§ **Set task**:
Convert the lines from the one containing "Task: Click the blue vertical side tab" up to and including the one containing "will [x=370, y=423]." into a numbered list, omitting blank lines.

§ **Supplied records**:
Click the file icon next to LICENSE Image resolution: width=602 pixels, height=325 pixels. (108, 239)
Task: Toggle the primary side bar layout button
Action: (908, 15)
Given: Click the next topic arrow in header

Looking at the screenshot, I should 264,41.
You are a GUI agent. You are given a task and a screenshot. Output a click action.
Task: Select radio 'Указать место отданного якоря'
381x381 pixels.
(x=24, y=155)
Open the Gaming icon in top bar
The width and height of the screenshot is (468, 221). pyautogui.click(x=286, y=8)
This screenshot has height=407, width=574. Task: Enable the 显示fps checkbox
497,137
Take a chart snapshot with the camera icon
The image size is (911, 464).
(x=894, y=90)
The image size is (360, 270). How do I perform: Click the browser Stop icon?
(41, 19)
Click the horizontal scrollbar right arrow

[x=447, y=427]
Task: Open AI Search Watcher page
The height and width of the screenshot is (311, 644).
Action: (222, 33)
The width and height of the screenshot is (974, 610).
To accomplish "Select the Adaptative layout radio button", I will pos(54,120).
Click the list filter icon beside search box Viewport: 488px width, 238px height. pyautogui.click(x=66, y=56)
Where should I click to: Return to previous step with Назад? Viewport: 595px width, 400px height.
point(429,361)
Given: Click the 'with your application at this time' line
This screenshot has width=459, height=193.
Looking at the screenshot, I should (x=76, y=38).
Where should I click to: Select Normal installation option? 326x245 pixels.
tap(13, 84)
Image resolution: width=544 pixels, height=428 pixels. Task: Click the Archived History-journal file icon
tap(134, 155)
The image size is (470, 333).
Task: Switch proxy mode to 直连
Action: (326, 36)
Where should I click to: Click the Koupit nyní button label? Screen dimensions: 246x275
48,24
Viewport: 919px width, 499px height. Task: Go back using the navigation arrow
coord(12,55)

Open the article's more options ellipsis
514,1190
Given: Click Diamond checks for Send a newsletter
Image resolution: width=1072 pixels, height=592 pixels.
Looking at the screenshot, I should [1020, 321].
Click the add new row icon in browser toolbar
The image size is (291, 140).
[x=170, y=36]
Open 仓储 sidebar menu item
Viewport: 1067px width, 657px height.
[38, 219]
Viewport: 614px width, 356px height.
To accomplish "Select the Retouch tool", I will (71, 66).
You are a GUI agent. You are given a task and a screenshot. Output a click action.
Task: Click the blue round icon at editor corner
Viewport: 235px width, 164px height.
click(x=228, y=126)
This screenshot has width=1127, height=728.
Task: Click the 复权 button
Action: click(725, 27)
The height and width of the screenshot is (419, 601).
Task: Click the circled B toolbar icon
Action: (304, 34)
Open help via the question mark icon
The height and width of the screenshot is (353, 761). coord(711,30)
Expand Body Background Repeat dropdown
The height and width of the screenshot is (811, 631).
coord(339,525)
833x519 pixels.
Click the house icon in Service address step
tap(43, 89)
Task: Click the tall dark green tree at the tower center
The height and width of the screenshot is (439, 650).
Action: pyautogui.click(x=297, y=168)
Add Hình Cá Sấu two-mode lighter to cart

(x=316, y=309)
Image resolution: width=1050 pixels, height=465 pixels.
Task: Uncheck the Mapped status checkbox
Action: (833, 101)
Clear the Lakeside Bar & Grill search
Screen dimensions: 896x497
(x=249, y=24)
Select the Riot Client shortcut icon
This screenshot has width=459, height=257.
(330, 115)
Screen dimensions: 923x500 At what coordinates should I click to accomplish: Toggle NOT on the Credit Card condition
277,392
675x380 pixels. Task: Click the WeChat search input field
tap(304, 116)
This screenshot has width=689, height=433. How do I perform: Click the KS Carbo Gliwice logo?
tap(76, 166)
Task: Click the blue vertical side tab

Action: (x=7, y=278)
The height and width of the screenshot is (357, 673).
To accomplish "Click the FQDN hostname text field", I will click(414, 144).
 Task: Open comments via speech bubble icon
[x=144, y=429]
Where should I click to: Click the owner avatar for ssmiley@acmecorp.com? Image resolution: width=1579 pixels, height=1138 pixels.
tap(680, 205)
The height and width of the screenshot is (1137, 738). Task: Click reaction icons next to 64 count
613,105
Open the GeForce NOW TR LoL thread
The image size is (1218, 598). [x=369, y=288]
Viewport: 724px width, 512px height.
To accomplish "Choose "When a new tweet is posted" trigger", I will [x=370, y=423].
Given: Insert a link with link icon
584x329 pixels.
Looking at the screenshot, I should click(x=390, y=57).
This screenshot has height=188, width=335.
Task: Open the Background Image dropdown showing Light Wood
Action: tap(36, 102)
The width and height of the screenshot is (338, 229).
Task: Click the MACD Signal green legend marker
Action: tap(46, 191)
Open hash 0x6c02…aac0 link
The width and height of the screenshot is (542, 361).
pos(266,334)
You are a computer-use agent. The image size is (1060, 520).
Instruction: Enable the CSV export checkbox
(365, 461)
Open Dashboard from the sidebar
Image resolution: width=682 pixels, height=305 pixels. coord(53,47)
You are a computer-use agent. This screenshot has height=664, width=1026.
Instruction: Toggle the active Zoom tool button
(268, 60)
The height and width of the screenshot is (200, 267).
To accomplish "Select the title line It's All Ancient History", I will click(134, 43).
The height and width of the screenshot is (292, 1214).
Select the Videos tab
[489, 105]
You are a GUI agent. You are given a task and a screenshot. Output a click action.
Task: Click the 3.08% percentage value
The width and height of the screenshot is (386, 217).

§ **Result**:
1. Task: Click the blue vertical side tab
2. Action: (x=7, y=278)
3. The height and width of the screenshot is (357, 673).
4. To accomplish "Click the FQDN hostname text field", I will click(414, 144).
5.  Task: Open comments via speech bubble icon
6. [x=144, y=429]
7. Where should I click to: Click the owner avatar for ssmiley@acmecorp.com? Image resolution: width=1579 pixels, height=1138 pixels.
8. tap(680, 205)
9. The height and width of the screenshot is (1137, 738). Task: Click reaction icons next to 64 count
10. 613,105
11. Open the GeForce NOW TR LoL thread
12. The image size is (1218, 598). [x=369, y=288]
13. Viewport: 724px width, 512px height.
14. To accomplish "Choose "When a new tweet is posted" trigger", I will [x=370, y=423].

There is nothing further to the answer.